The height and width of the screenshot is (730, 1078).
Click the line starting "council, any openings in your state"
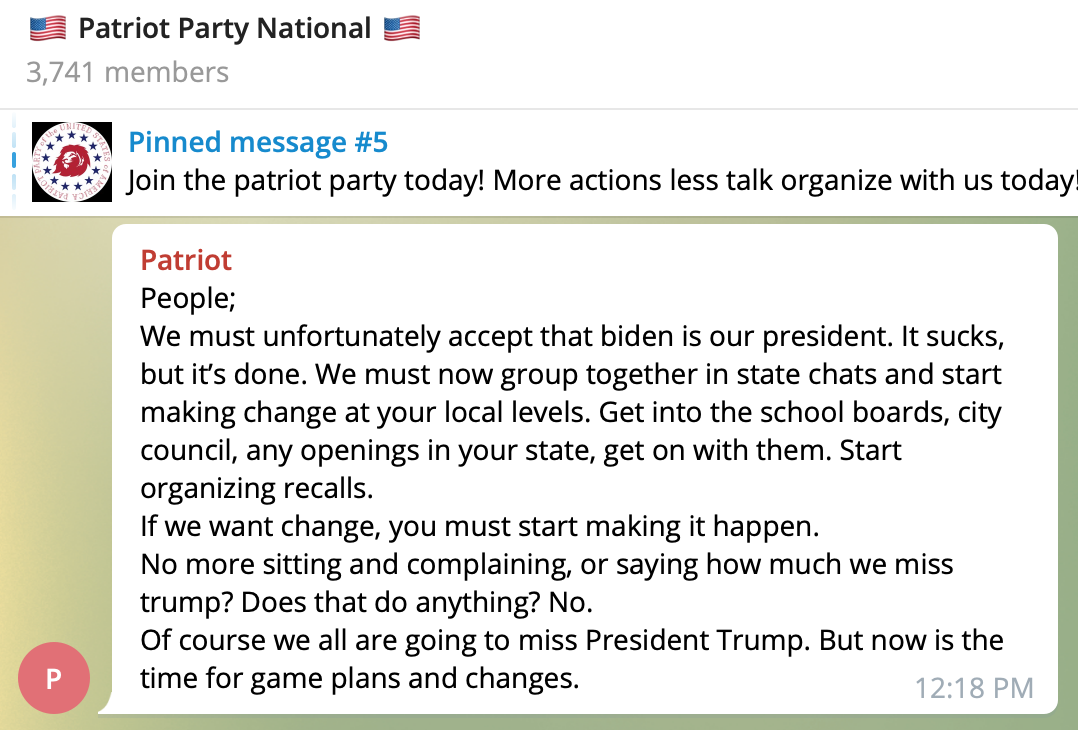coord(521,450)
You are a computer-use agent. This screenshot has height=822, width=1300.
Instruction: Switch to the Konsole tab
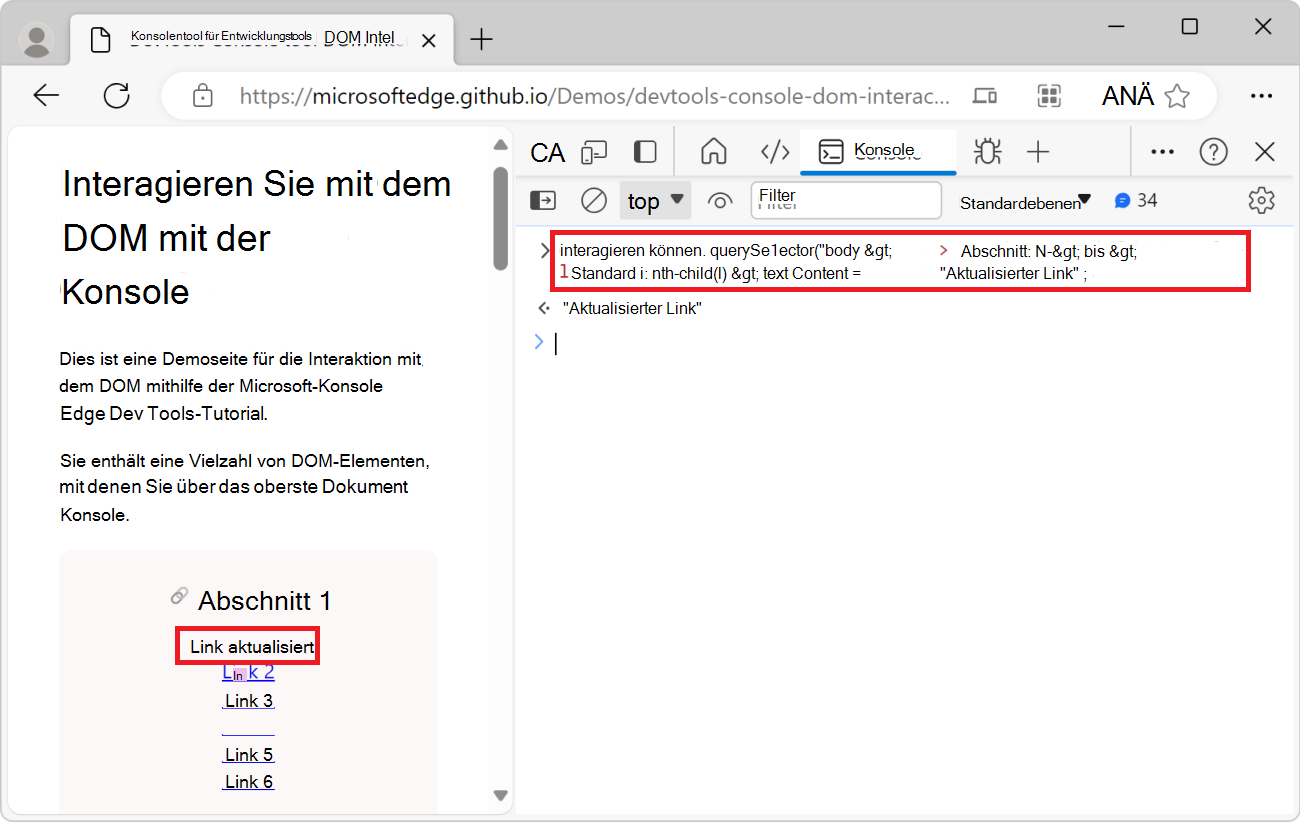point(878,152)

════

• _Exercise requirements_:
Could you copy out every line in the material above that contains the string "screenshot"?

• _Result_:
The height and width of the screenshot is (730, 1078).
You are a computer-use agent. This screenshot has height=822, width=1300.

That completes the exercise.